Would you set down the complete data below, exactly as shown?

▶ Data entries:
──────
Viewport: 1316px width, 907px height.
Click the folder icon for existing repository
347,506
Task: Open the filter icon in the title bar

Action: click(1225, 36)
──────
▶ RESPONSE TO THE TASK:
Viewport: 1316px width, 907px height.
Click the folder icon for existing repository
347,506
Task: Open the filter icon in the title bar

Action: click(1225, 36)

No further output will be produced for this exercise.